_Extracto del documento_.
----------------
Las informaciones sobre la seguridad de bienes y personas en Centroamérica, en estos días, no hacen sino tornar más lúgubre una dimensión de nuestra realidad regional que nos afecta a todos. Hay diferencias de grado en el campo de la delincuencia en nuestros países, pero el tumor es hondo y extenso. En cuanto a nuestro país, si bien los indicadores son menos sensibles, la escalada de la violencia continúa, agravada por modalidades criminales hasta hace poco desconocidas.
El director de la Policía de El Salvador manifestó, recientemente, que las extorsiones cometidas por las pandillas y por los delincuentes contra el sector comercial y empresarial figuran en el primer lugar en el ranquin delictivo. Por otra parte, la actividad criminal de “las maras” mantiene en zozobra permanente a la población, todo lo cual afecta de alguna manera el esfuerzo extraordinario desplegado por este país para alcanzar niveles más altos de crecimiento, de justicia social y de fortaleza democrática. En cuanto a Honduras, uno de los países más pobres de América Latina, en el que se han establecido “las maras”, el Ejército tuvo que incorporar a la Policía para combatir la creciente violencia delictiva en las principales ciudades, entre ellas, Tegucigalpa, la capital, y San Pedro Sula, la más dinámica comercial e industrialmente. Además, en este año, se han registrado 13 secuestros y 1.684 homicidios, contra cinco secuestros y 1.658 asesinados, en el mismo período, en el 2005.
En Costa Rica, tal como se informó esta semana, se ha dado un salto cualitativo en el campo de la delincuencia al entrar en escena sicarios nacionales, que suplen a los extranjeros, igualmente “eficientes” y más baratos. En los últimos años, han participado, al menos, en 30 asesinatos (cinco en lo que va del año). Por otra parte, ayer se publicaron diversos testimonios sobre la peligrosidad del guerrillero colombiano Héctor Orlando Martínez, detenido en agosto en Puntarenas y encarcelado, ahora, en La Reforma, dedicado, tras el disfraz de pescador, a la compra de armas, explosivos y municiones en nuestro país. Su currículo criminal es impresionante, además de ser uno de los agentes claves de la guerrilla colombiana, en el seno del grupo organizativo y financiero, como enlace internacional. Su actividad en Costa Rica y sus compras de armas aquí supone la creación de una red conspirativa y la existencia de un mercado de armas de guerra, en abierta contradicción con la posición del país en cuanto a la paz y el desarme.
Estos datos, un bosquejo apenas de lo que está ocurriendo en Centroamérica, en cuanto a la seguridad ciudadana, exigen, de parte de los países centroamericanos, una vigorosa solidaridad y labor en equipo, no militar, sino civilista. No hay ya lugar para las bribonadas políticas, la diseminación de rencillas o las acusaciones disparatadas, a las que se ha dedicado el canciller de Nicaragua, Norman Caldera, ni tampoco para el juego del escondite de los presidentes de Centroamérica, como se denunció en estos días. Tampoco debe proseguir el espectáculo de polichinela del Parlamento Centroamericano (Parlacen), guarida y negocio, y, mucho menos, la desnaturalización del Estado por la corrupción, la evasión fiscal, el capitalismo militar, o la falta de visión que entorpece la realización o retraso de diversos proyectos en forma conjunta.
La inseguridad ciudadana no es un fenómeno aislado. En su evolución se conjugan una serie de causas cuya solución corresponde a la acción política de los Gobiernos, enraizada en un fuerte espíritu de unidad interna y de solidaridad. Cualquier desviación en esta materia agrava todos nuestros males y favorece el auge del binomio pobreza-inseguridad, que a todos nos amenaza.
----------------
_Extractos de datos_.

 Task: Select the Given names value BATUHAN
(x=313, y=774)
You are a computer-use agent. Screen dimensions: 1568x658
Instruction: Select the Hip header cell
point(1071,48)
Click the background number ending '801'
----------------
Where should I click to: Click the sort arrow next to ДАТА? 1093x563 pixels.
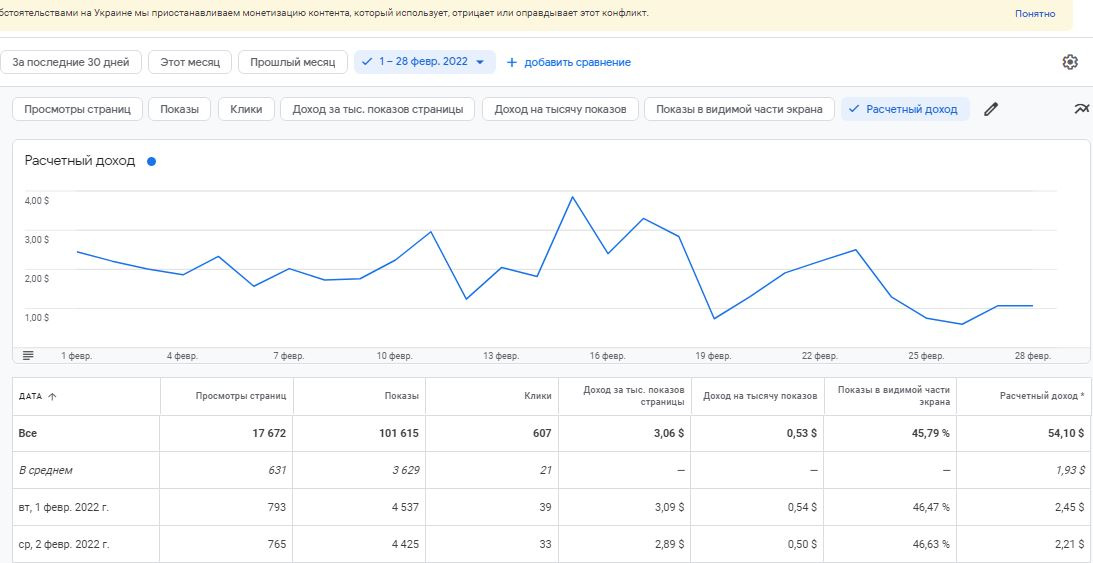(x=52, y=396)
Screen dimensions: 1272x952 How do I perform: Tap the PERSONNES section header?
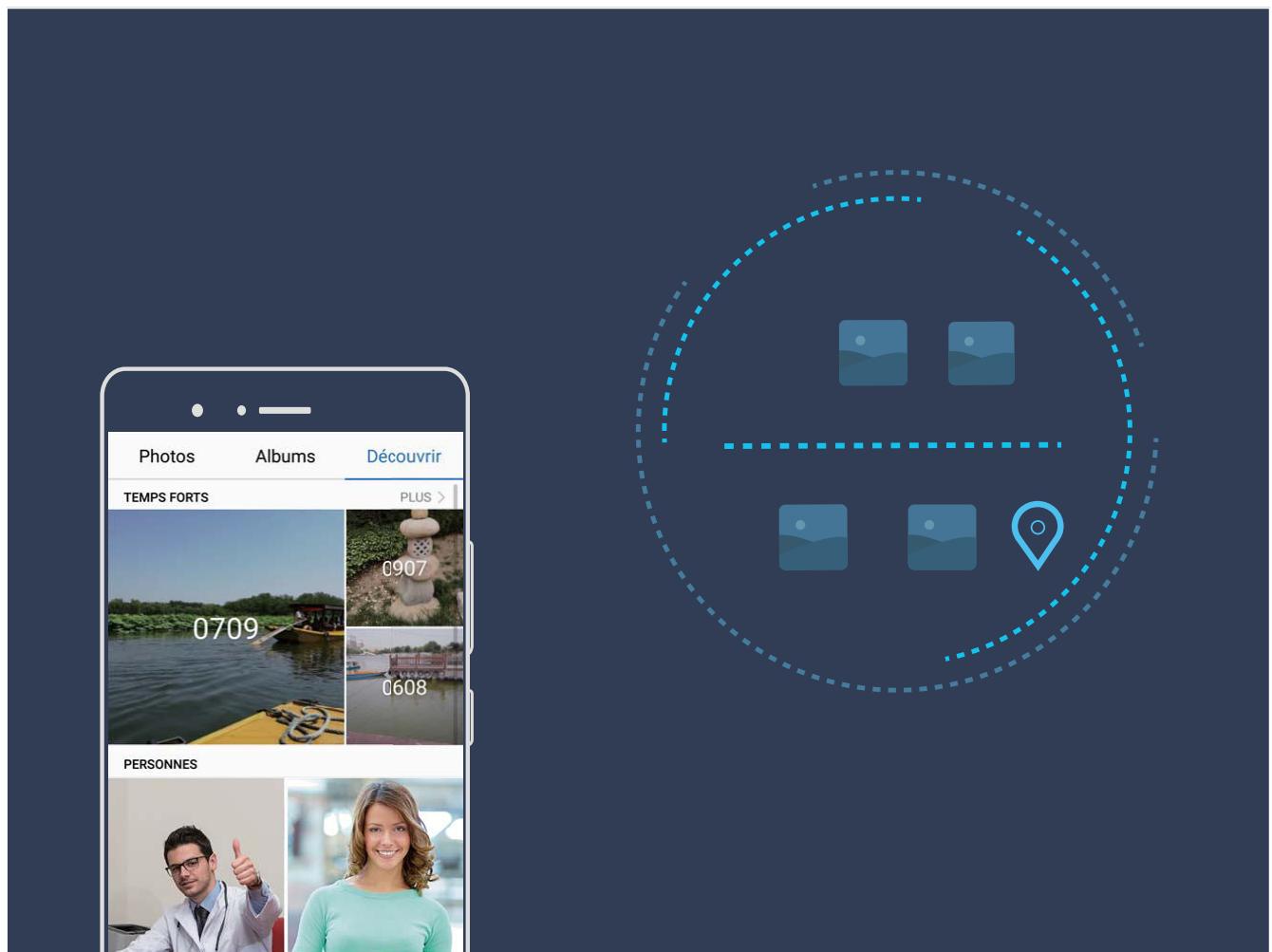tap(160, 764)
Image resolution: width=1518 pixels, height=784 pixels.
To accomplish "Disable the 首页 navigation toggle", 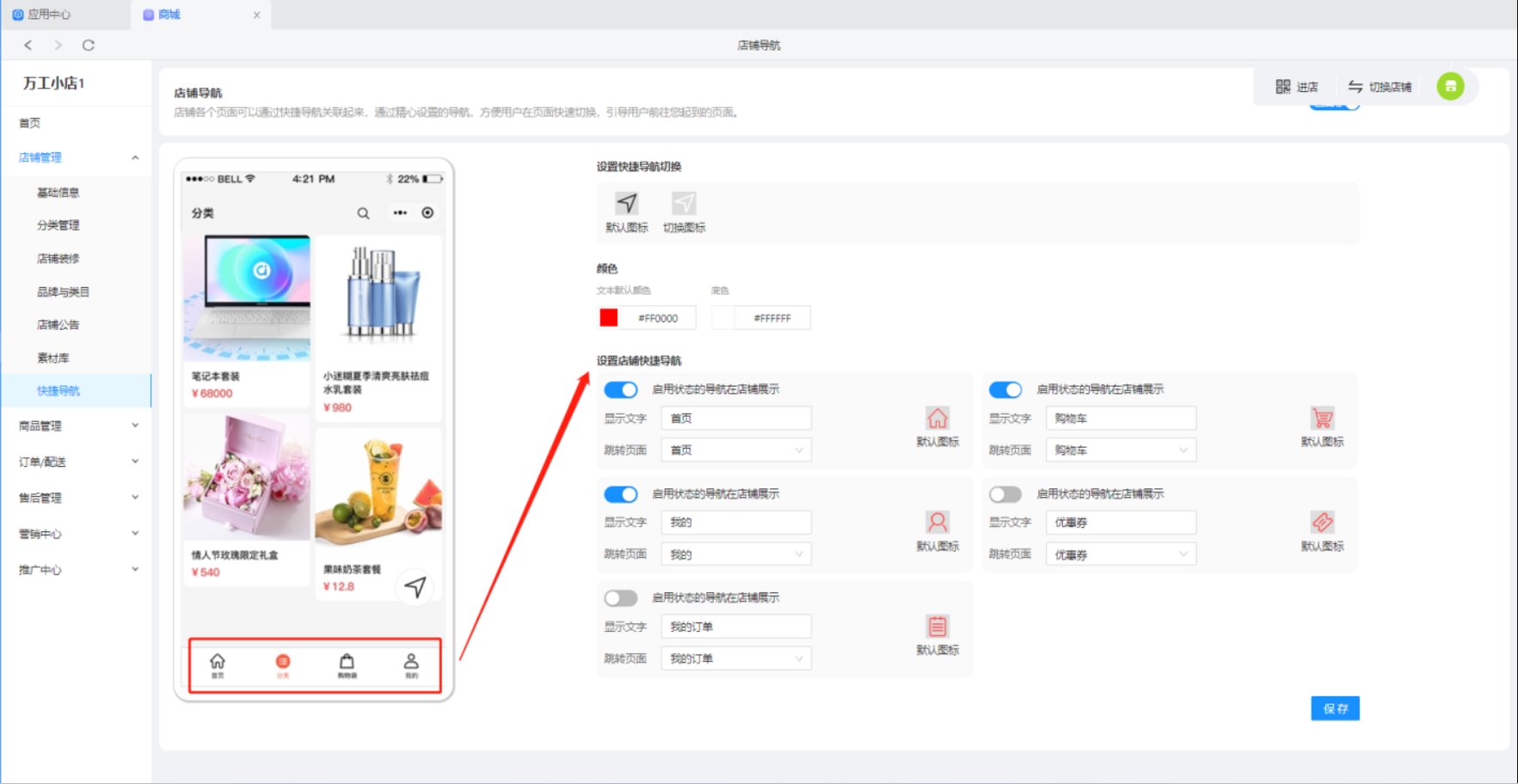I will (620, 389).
----------------
Por favor, reproduce sin cambios el fragmento del texto sobre la seguridad ciudadana en Centroamérica comprendido entre "Estos datos, un" y "en forma conjunta.", ambos incluidos.

_Respuesta a la tarea_.
Estos datos, un bosquejo apenas de lo que está ocurriendo en Centroamérica, en cuanto a la seguridad ciudadana, exigen, de parte de los países centroamericanos, una vigorosa solidaridad y labor en equipo, no militar, sino civilista. No hay ya lugar para las bribonadas políticas, la diseminación de rencillas o las acusaciones disparatadas, a las que se ha dedicado el canciller de Nicaragua, Norman Caldera, ni tampoco para el juego del escondite de los presidentes de Centroamérica, como se denunció en estos días. Tampoco debe proseguir el espectáculo de polichinela del Parlamento Centroamericano (Parlacen), guarida y negocio, y, mucho menos, la desnaturalización del Estado por la corrupción, la evasión fiscal, el capitalismo militar, o la falta de visión que entorpece la realización o retraso de diversos proyectos en forma conjunta.